RECORDS SHOWN:
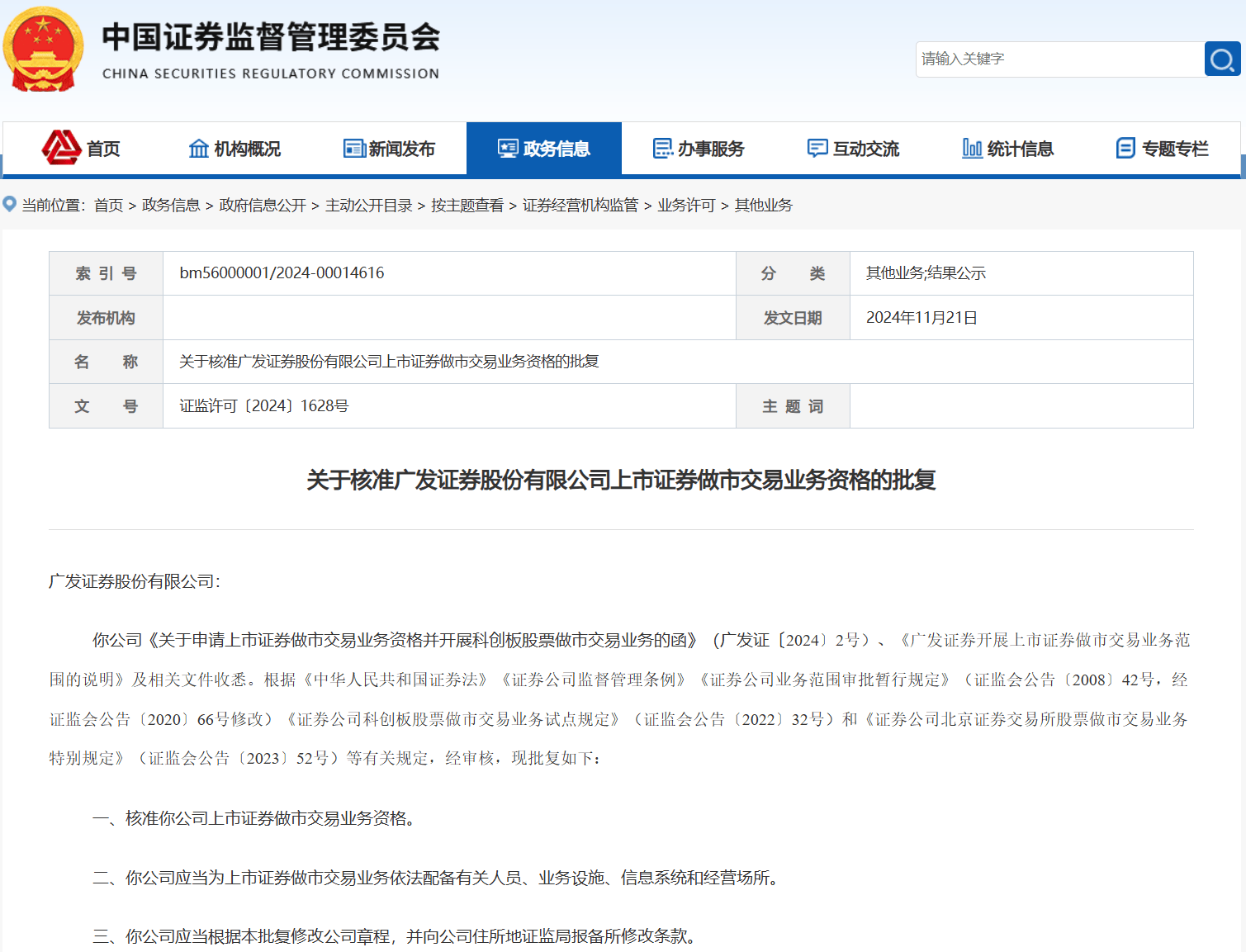Screen dimensions: 1246x952
Task: Open 统计信息 via its bar chart icon
Action: tap(972, 148)
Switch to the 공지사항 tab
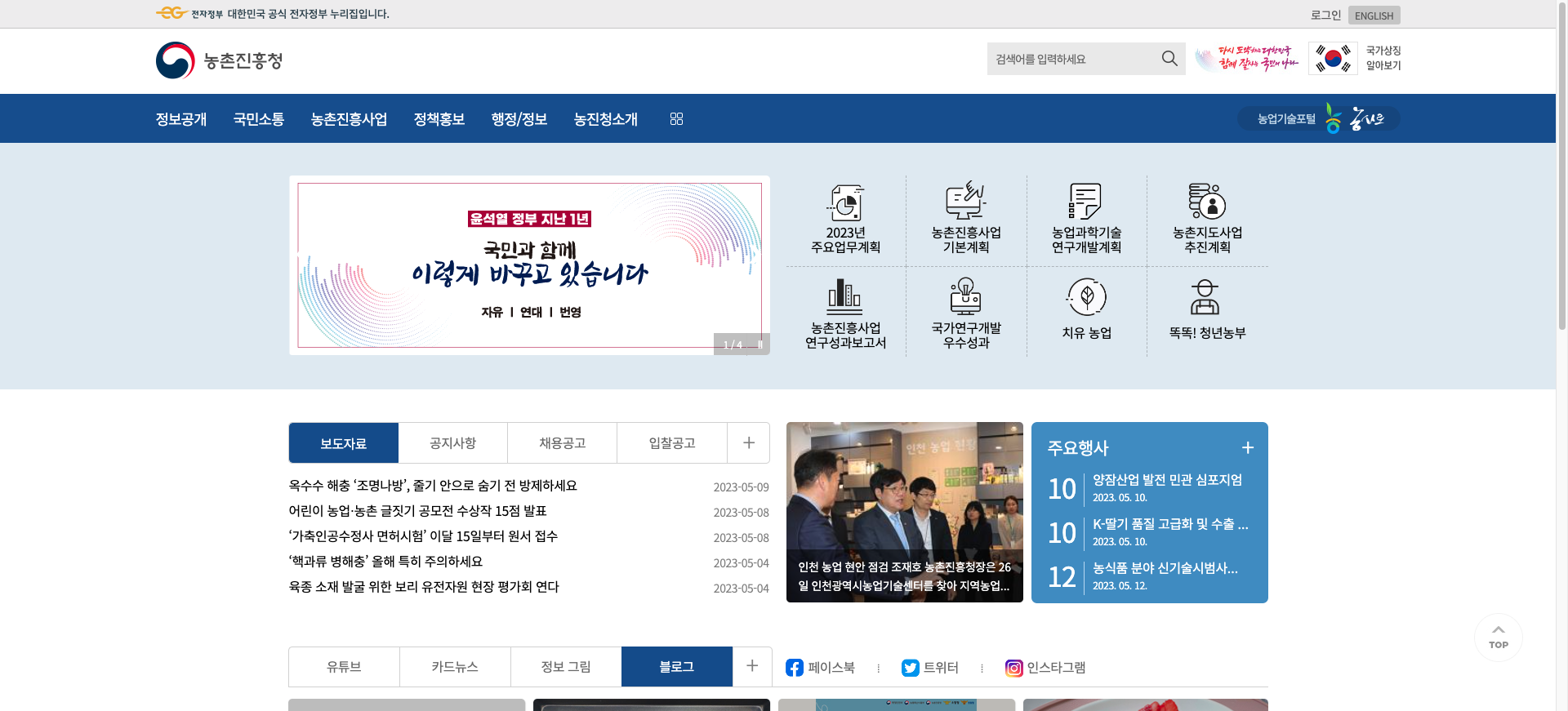The width and height of the screenshot is (1568, 711). point(452,443)
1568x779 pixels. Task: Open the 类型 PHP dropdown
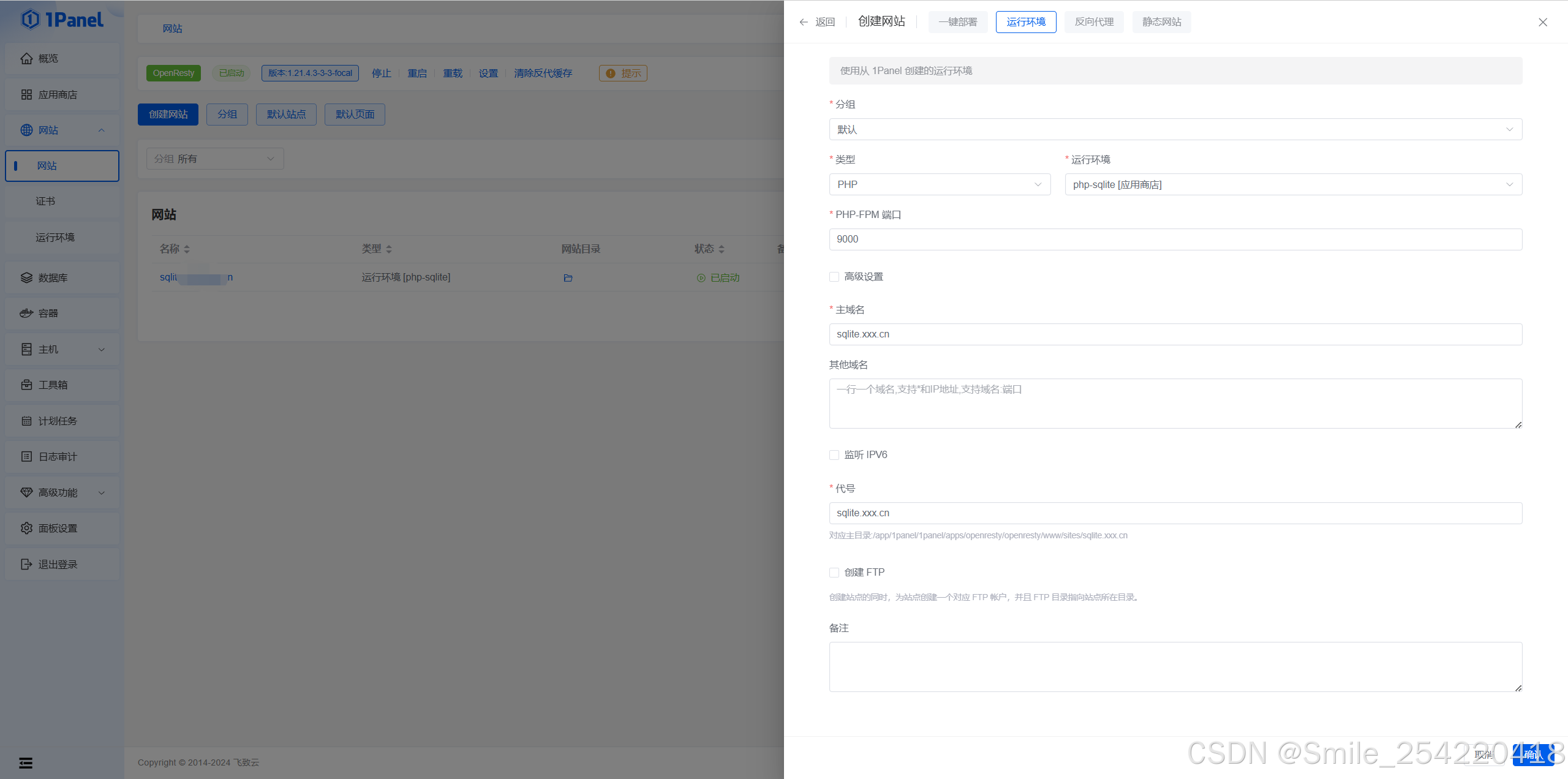pyautogui.click(x=940, y=184)
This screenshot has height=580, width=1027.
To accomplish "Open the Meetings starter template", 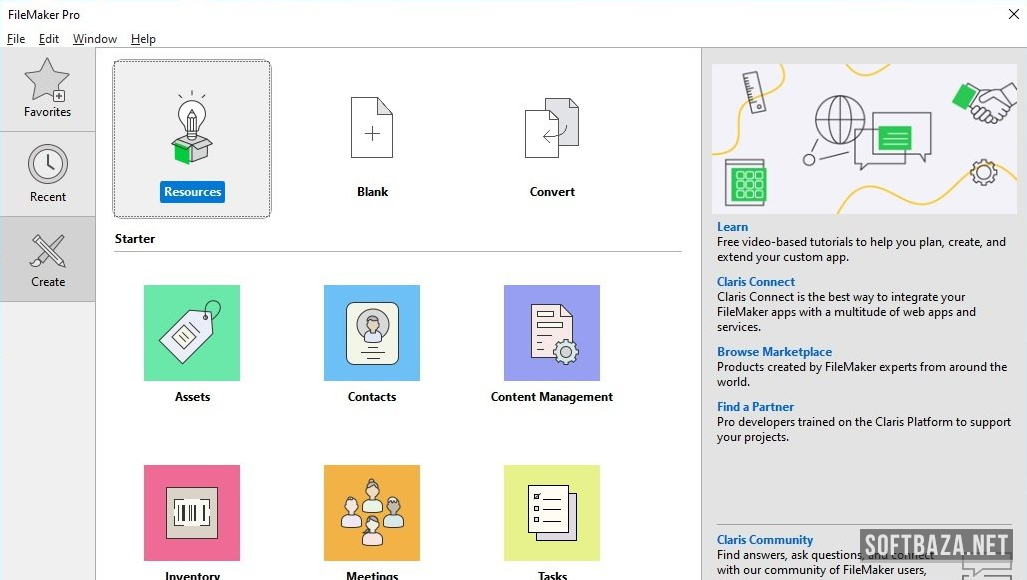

DIRECTION: Rewrite every entry above with "dropdown" replaced by "menu" and everything else unchanged. Omit the pictures.

FINISHED TASK:
Screen dimensions: 1246x952
Task: Open 统计信息 via its bar chart icon
Action: tap(972, 148)
Switch to the 공지사항 tab
The width and height of the screenshot is (1568, 711). point(452,443)
1568x779 pixels. Task: Open the 类型 PHP menu
pyautogui.click(x=940, y=184)
This screenshot has height=580, width=1027.
To accomplish "Open the Meetings starter template", 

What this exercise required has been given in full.